Tuesday, October 28, 2008

Ground effect in aircraft

From Wikipedia, the free encyclopedia

Antonov An-2 converted into a wing in ground effect vehicle.
Antonov An-2 converted into a wing in ground effect vehicle.

Aircraft may be affected by a number of ground effects, aerodynamic effects due to a flying body's proximity to the ground.

One of the most important of these effects is the Wing In Ground effect, which refers to the reduction in drag experienced by an aircraft as it approaches a height approximately equal to the aircraft's wingspan above ground or other level surface, such as the sea. The effect increases as the wing descends closer to the ground, with the most significant effects occurring at an altitude of one half the wingspan. It can present a hazard for inexperienced pilots who are not accustomed to correcting for it on their approach to landing, but it has also been used to effectively enhance the performance of certain kinds of aircraft whose planform has been adapted to take advantage of it, such as the Russian ekranoplans. The first to give scientific description of the ground effect and to provide theoretical methods of calculation of air cushion vehicles was Konstantin Tsiolkovsky in his 1927 paper "Air Resistance and the Express Train".[1][2]

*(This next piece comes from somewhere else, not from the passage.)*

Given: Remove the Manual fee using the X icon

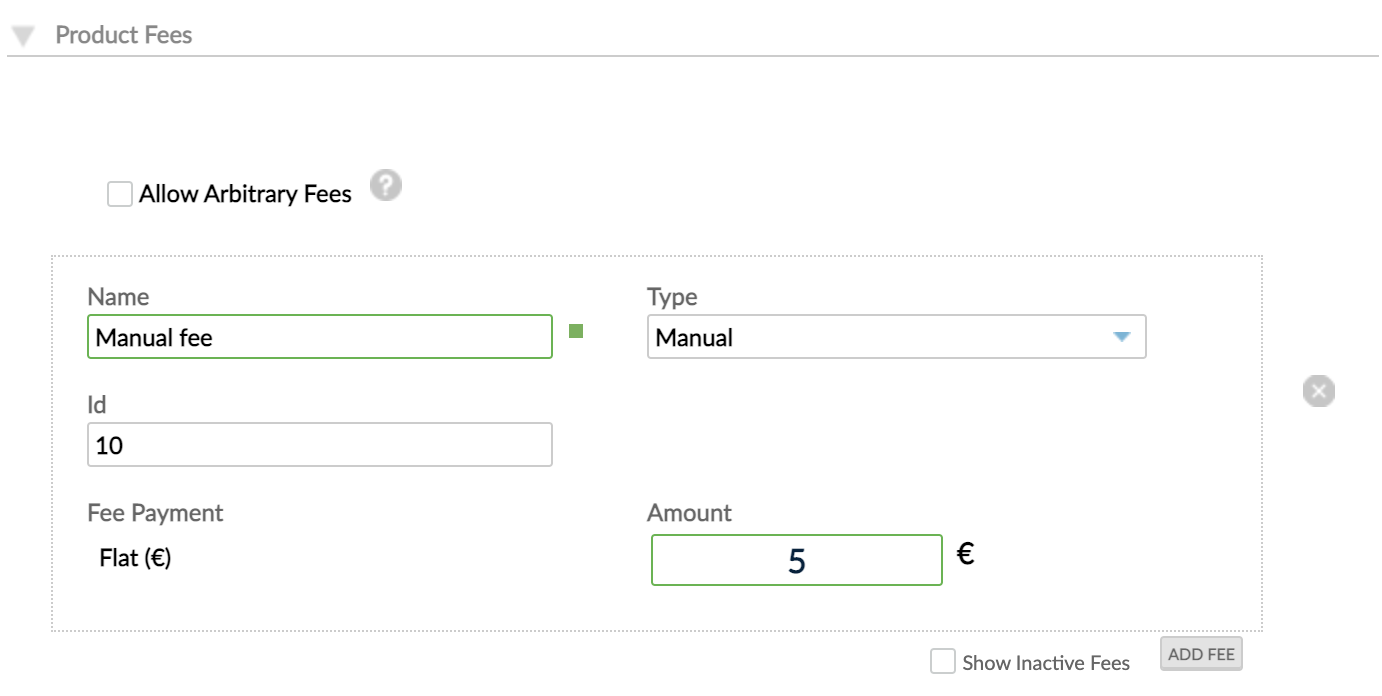Looking at the screenshot, I should [x=1317, y=390].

Principle of Ground Effect

Wingtip vortices are a major cause of induced drag, which refers to any drag created as a side-effect of generating lift. Reducing this form of drag leads to a number of widely-used design considerations found on many aircraft. Gliders, for instance, use very long wings with a high aspect ratio in order to reduce the size of the wingtip in relation to the size of the wing as a whole, thereby reducing the contribution of induced drag. Other aircraft sometimes include winglets to actively disrupt the airflow over the tip.

The phenomenon of wing in ground effect is caused by the ground interrupting the wingtip vortices and downwash behind the wing.[3] When a wing is flown very close to the ground, wingtip vortices are unable to form effectively due to the obstruction of the ground. The result is lower induced drag, which increases the speed and lift of the aircraft while it is experiencing the ground effect.

Factors affecting Wing in Ground effects

The wing in ground effect is affected by numerous factors, including the wing's area, its chord length, and its angle of attack as it nears the surface, as well as the weight, speed, and configuration of the aircraft, and wing loading (aircraft weight per unit-area of wing).

The wing in ground effect, often described as a 'cushion', is thought to be an increase in air pressure which occurs below a wing when it comes into close proximity with the ground. The effect begins to be noticeable when the aircraft's altitude is within 1-1.5 times the length of its own wingspan and, when the altitude is within about half a wingspan of the ground, the effect can increase lift by as much as 40%. Due to the effect of spoilers and high wing loading, this effect is only dramatically noticed in smaller, less complex aircraft, usually weighing less than 12,500 lbs. Ground effect is a major factor in aircraft "floating" down the runway, and is the reason that low-wing aircraft have a tendency to float more than the high-wing varieties.

Wing in Ground effect during take-off is thought[who?] to be a cause of many aircraft accidents. A small plane loaded beyond gross weight capabilities may be able to take off under ground effect, due to the 'artificially' low stall speed due to the decreased induced drag. However, once the aircraft climbs to a height at which wingtip vortices can form, the wings will stall, and the aircraft will suddenly descend — usually resulting in a crash. (Note that the ground effect cushion does not of itself reduce wing vortices; rather, on leaving ground effect the pilot of an overloaded aircraft must increase the angle of attack to keep flying. This action will increase drag to the point where ultimately a crash may occur).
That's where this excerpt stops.